- **EXTRAIT**
Salaire des patrons : combien gagnent les cadres dirigeants en France ?

Elodie Buzaud

Évidemment tous les PDG ne sont pas logés à la même enseigne. Zoom sur les critères qui paient le mieux et les pratiques de rémunération des grands patrons. Salaire des patrons : combien gagnent les cadres dirigeants en France ? Un sujet tabou mais qu’il faut connaître.
Salaire des patrons : combien gagnent les cadres dirigeants en France ?

102 700 euros. C’est ce que gagnent, en moyenne nette annuelle, les cadres dirigeants en France, selon les derniers chiffres de l’Insee datant de 2015. Deux fois plus que le salaire annuel d’un cadre et presque cinq fois le salaire annuel moyen des Français. Un chiffre moyen qui ne veut pourtant pas dire grand-chose au vu de la largeur de la fourchette de rémunération des cadres dirigeants. Avant son départ de Carrefour, le PDG George Plassat a touché 9,73 millions d’euros en 2015, quand les dirigeants des entreprises de moins de 20 salariés dans l’hôtellerie et la restauration ont gagné 31 274 euros en moyenne. Contrairement à la plupart des fonctions, il n’existe pas de grille salariale pour les cadres dirigeants. Le principal critère, c’est la taille de l’entreprise.

  Rémunération des cadres dirigeants salariés en euros*
- de 20 salariés 48 857
de 20 à49 salariés 81 996
50 salariés et + 117 964
Moyenne  102 700
*Source Insee, moyenne nette annuelle en euros pour EQTP
  Rémunération des PDG du CAC 40 en euros**
PDG le moins payé 1 445 700
PDG le mieux payé 9 730 600
Moyenne 4 500 000
*Source Stacian, conversion en euros

Un critère de taille pour la rémunération des patrons

Plus l’entreprise sera importante en effectif, plus elle aura de cadres bien rémunérés, or selon la loi, « sont considérés comme ayant la qualité de cadre dirigeant les cadres (…) qui perçoivent une rémunération se situant dans les niveaux les plus élevés des systèmes de rémunération pratiqués dans leur entreprise ou établissement » (Code du travail, art. L3111-2). Les cadres dirigeants auront donc des rémunérations au-dessus de leurs subordonnés.

- **DONNÉES BRUTES**
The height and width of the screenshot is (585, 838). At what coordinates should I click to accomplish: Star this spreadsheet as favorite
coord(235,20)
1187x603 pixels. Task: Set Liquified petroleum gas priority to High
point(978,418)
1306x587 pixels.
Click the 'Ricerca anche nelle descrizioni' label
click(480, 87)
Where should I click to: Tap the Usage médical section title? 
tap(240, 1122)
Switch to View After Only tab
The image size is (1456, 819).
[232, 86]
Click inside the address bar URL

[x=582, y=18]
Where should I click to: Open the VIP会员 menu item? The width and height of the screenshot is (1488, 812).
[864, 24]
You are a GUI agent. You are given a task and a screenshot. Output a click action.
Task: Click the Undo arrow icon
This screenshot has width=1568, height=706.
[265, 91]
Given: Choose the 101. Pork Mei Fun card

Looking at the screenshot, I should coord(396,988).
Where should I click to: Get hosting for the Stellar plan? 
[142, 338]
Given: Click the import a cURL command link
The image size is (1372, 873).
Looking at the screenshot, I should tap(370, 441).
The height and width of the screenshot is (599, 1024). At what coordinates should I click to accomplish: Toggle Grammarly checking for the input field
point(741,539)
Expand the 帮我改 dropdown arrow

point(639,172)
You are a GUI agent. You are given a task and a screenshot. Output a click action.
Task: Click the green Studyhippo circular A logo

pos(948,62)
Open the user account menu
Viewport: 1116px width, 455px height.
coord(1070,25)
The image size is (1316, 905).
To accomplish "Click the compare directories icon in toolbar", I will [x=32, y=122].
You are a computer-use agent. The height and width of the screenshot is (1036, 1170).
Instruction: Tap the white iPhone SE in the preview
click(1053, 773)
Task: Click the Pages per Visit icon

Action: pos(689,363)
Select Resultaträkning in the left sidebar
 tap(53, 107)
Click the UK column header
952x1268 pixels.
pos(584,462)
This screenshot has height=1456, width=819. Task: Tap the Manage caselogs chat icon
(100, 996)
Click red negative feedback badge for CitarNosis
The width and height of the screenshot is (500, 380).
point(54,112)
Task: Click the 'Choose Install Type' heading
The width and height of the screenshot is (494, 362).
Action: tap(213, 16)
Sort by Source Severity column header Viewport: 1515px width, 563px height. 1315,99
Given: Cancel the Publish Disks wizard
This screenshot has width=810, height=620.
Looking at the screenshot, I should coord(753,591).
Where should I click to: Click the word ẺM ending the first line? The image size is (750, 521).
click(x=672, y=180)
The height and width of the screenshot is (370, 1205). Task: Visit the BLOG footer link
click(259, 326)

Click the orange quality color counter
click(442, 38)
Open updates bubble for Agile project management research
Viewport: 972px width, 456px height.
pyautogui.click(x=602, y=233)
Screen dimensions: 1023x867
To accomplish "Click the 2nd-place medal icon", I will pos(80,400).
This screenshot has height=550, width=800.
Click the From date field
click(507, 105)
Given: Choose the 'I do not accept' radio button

- **CONSIGNE**
Lisez le texte sur le salaire des patrons et répondez aux questions suivantes :
1. Selon l'Insee, quelle est la rémunération moyenne nette annuelle des cadres dirigeants en France ?
2. Quel est le principal critère qui détermine la rémunération des cadres dirigeants ?
3. Quel article du Code du travail définit la qualité de cadre dirigeant ?
La liste ci-dessus ne sert pas pour ce travail.

- **CORRIGÉ**
1. 102 700 euros.
2. La taille de l'entreprise.
3. L'article L3111-2.